While implementing this, I have observed that almost every time, the best_x,bext_y values are one of floor(n/2)+-1. This means that most likely the distance term dominates the entire computation, therefore, you could get away with computing the value of total_dist for only 4 values, making this algorithm trivial!

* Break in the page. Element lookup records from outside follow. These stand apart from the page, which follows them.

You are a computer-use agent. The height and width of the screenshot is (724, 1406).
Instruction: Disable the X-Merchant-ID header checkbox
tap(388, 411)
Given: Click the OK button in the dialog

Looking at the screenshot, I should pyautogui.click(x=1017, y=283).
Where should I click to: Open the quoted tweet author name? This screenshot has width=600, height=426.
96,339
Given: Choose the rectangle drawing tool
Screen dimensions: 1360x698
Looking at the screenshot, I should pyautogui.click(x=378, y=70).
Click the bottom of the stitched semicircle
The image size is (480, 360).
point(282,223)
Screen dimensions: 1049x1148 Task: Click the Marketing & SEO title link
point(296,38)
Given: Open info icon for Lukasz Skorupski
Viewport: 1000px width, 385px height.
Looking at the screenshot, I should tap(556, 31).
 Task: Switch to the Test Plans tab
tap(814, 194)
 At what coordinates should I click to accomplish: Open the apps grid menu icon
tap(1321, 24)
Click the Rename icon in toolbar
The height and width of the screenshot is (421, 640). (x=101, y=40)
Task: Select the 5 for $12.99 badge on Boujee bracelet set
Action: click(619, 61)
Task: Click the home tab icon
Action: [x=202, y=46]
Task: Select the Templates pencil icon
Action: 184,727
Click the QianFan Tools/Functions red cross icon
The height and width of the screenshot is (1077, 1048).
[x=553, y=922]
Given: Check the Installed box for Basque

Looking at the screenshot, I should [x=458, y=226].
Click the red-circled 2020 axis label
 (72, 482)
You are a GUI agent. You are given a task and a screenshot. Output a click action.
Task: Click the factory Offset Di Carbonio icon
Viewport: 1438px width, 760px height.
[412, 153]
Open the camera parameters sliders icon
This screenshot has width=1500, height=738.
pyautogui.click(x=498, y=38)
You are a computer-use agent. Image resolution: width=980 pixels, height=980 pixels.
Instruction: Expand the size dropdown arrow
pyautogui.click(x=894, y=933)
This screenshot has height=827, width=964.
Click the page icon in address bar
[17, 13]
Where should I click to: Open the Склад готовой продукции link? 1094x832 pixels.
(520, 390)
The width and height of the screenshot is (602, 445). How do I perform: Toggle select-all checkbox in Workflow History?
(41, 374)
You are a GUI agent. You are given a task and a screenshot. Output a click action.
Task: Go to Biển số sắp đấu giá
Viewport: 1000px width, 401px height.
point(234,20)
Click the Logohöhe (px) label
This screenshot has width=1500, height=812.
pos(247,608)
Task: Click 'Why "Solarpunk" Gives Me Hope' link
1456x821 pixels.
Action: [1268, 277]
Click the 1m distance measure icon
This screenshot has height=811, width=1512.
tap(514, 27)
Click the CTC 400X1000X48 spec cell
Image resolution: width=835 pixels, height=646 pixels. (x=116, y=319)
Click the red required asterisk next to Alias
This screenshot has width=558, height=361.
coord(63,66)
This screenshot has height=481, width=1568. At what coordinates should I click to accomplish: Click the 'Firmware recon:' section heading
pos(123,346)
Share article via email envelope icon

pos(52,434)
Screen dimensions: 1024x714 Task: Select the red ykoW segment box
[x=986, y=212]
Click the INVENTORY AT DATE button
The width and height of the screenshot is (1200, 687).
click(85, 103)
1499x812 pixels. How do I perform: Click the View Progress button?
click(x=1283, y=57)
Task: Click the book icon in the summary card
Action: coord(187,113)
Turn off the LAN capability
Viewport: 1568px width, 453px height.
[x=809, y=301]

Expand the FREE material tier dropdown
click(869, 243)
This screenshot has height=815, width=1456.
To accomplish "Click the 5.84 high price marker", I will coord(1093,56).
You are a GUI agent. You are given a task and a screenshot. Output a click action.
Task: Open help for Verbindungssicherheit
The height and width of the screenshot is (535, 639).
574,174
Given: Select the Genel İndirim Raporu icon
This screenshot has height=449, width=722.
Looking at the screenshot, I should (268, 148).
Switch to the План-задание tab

Respondido 03 Jul 12, 19:07

Nice! Although, wouldn't it be O(n m log(n m)) instead, from the 2D FFT used to do the convolutions? - tormenta venidera

In 2D, you need to compute an FFT along each dimension hence the n log(n) y m log(m) terms multiplied together (see stackoverflow.com/questions/6514861/…). If m = n then it becomes O( n^2 log(n)^2) = O ( 2 n^2 log(n) ) = O ( n^2 log(n) ) - lperro

What is the operator here: R = F o W ? Is this matrix multiplication? I have not heard of filtering in this context. Can you provide a wikipedia reference to the technique? - Andrés Tomazos

@ldog: The FFT's along each dimension can be performed independently along each row and column. So, one set will take O(n m log m), and the other set will take O(m n log n), para un total de O(n m (log n + log m)) = O(n m log(n m)). - tormenta venidera

@AndrewTomazos-Fathomling -- it is circunvolución, and it is more commonly written with an asterisk: [F * W](x) = integral[y](F(x-y) W(y)) - tormenta venidera

No es la respuesta que estás buscando? Examinar otras preguntas etiquetadas or haz tu propia pregunta.